Wie gesagt, ich habe eine separate Eclipse Installation mit allen Plugins (+ dem Buckminster Plugin) die ich auf der Intranet Update Site zur Verfügung stellen möchte. Mit dieser Eclipse Installation habe ich einen Workspace eingerichtet und darin ein Feature Projekt für meine Intranet Update Site. 
In der feature.xml habe ich über "Included Features" Button "Add..." alle Features (Strg + A) ausgewählt, dann die Buckminster Features deselektiert, weil ich Buckminster aktuell nicht über die Update Site verteilen will. Bei den "Included Features" taucht aber kein Eintrag von
	
	
	
	





```
org.eclipse.wst.common.emfworkbench.integration 1.1.300.v200811200330
```
oder
	
	
	
	





```
org.eclipse.emf.edit 2.4.0,3.0.0
```
auf.
In der build.properties hab ich noch ein wenig die category bearbeitet und die Update Site dann über "Invoce Action" => "site.p2" erstellt. 
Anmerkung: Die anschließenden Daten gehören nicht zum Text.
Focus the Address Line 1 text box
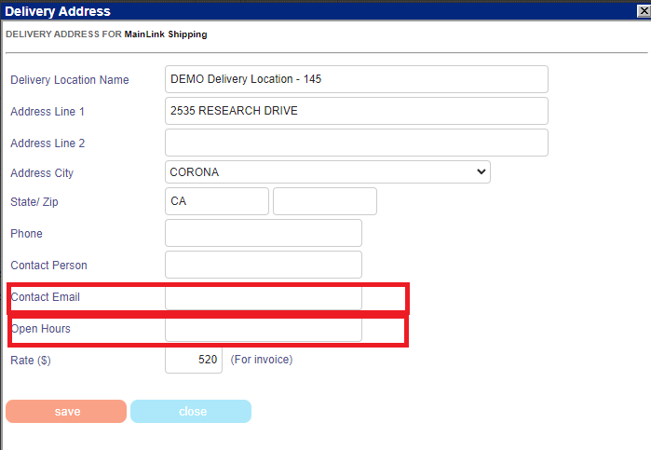The image size is (651, 450). 356,111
So richtig versteh ich das leider noch nicht & danke für Deine Hilfe...


----------



## Wildcard (15. Jul 2009)

Nun, das wundert mich dann zwar etwas, aber anscheinend sind diese PlugIns in keinen einzigem Feature organisiert. Dann musst du sie separat in deinem Feature bei included PlugIns führen. Falls es noch mehere solcher unmanaged plugins geben sollte, wirst du auch die zusätzlich in dein Feature aufnehmen müssen. Alternativ dazu kann dein Feature auch *alle* PlugIns inkludieren, allerdings ist die Update Site dann etwas redundant und größer als notwendig.


----------



## Wildcard (24. Jul 2009)

Das hier dürfte genau das richtige für dich sein, der neue Update-Site Aggregator:
Getting Started With Aggregator (Buckminster - Eclipsepedia)


----------



## xhi2018 (27. Jul 2009)

Hallo,



Wildcard hat gesagt.:


> Das hier dürfte genau das richtige für dich sein, der neue Update-Site Aggregator:
> Getting Started With Aggregator (Buckminster - Eclipsepedia)



:toll: & vielen Dank für den Link - leider ist der nicht ganz vollständig, da fehlt die schließende Klammer am Ende  Hier die korrekte URL zu Getting Started With Aggregator (Buckminster - Eclipsepedia).

Werd' ich mir auf jeden Fall anschauen & merci nochmal!


----------